# CHALLENGE:
Rewrite the data from the line containing "social media marketing (1144, 2204)" through the end, replacing "Cyber Threat" with "Cyber Threats" and leaving everything else unchanged.

>> BEGIN RECORDS FOR THE EXERCISE

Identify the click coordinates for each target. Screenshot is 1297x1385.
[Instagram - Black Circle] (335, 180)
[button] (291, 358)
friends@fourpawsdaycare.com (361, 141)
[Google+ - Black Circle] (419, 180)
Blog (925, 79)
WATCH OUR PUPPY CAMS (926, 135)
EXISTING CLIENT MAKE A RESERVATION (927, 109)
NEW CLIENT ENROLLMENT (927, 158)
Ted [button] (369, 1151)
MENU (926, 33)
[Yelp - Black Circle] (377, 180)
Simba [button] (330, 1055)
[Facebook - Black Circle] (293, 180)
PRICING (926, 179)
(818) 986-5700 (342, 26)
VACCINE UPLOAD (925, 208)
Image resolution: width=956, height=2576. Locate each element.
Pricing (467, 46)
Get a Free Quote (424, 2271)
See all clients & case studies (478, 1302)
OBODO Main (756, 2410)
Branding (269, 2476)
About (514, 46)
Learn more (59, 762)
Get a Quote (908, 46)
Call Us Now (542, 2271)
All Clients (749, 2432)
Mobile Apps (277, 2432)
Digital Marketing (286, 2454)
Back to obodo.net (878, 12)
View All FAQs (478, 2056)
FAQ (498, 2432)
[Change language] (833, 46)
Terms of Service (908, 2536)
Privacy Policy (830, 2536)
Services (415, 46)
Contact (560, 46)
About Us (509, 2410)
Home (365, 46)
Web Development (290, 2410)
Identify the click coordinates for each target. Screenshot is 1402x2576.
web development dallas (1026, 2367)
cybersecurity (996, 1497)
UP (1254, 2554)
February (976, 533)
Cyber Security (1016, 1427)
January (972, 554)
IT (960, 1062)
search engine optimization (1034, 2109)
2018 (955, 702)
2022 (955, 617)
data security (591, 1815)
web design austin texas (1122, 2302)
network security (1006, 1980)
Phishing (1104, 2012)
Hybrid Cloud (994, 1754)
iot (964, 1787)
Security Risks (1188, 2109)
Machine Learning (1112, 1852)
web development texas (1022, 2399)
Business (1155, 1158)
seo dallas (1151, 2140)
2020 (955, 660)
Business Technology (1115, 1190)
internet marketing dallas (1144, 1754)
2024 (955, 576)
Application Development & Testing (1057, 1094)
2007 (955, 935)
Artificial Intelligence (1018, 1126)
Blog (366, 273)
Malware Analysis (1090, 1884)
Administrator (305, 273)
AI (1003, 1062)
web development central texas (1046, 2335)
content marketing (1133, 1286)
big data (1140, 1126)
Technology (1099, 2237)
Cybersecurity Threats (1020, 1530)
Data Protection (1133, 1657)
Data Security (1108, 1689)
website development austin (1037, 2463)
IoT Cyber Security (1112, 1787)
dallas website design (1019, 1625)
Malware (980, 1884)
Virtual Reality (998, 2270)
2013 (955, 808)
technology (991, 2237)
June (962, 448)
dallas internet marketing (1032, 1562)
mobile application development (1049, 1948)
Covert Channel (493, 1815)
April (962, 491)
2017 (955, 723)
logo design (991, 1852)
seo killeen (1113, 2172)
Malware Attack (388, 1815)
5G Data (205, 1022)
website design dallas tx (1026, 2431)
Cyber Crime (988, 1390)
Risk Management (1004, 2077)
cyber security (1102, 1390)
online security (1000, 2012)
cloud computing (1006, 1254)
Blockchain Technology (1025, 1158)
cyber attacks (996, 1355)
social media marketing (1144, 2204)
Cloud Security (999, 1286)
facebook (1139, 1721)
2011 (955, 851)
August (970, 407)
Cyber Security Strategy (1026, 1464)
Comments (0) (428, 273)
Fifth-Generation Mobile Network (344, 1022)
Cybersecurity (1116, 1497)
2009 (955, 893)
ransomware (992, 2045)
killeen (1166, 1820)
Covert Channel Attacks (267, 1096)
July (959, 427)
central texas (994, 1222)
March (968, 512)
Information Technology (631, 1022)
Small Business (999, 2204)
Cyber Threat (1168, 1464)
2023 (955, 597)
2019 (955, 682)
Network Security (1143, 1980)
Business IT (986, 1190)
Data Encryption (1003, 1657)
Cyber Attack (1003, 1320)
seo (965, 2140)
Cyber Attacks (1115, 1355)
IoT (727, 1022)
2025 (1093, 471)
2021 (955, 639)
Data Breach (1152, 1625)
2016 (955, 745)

>> END RECORDS FOR THE EXERCISE

# SOLUTION TO THIS PROBLEM:
social media marketing (1144, 2204)
Cloud Security (999, 1286)
facebook (1139, 1721)
2011 (955, 851)
August (970, 407)
Cyber Security Strategy (1026, 1464)
Comments (0) (428, 273)
Fifth-Generation Mobile Network (344, 1022)
Cybersecurity (1116, 1497)
2009 (955, 893)
ransomware (992, 2045)
killeen (1166, 1820)
Covert Channel Attacks (267, 1096)
July (959, 427)
central texas (994, 1222)
March (968, 512)
Information Technology (631, 1022)
Small Business (999, 2204)
Cyber Threats (1168, 1464)
2023 (955, 597)
2019 (955, 682)
Network Security (1143, 1980)
Business IT (986, 1190)
Data Encryption (1003, 1657)
Cyber Attack (1003, 1320)
seo (965, 2140)
Cyber Attacks (1115, 1355)
IoT (727, 1022)
2025 (1093, 471)
2021 (955, 639)
Data Breach (1152, 1625)
2016 (955, 745)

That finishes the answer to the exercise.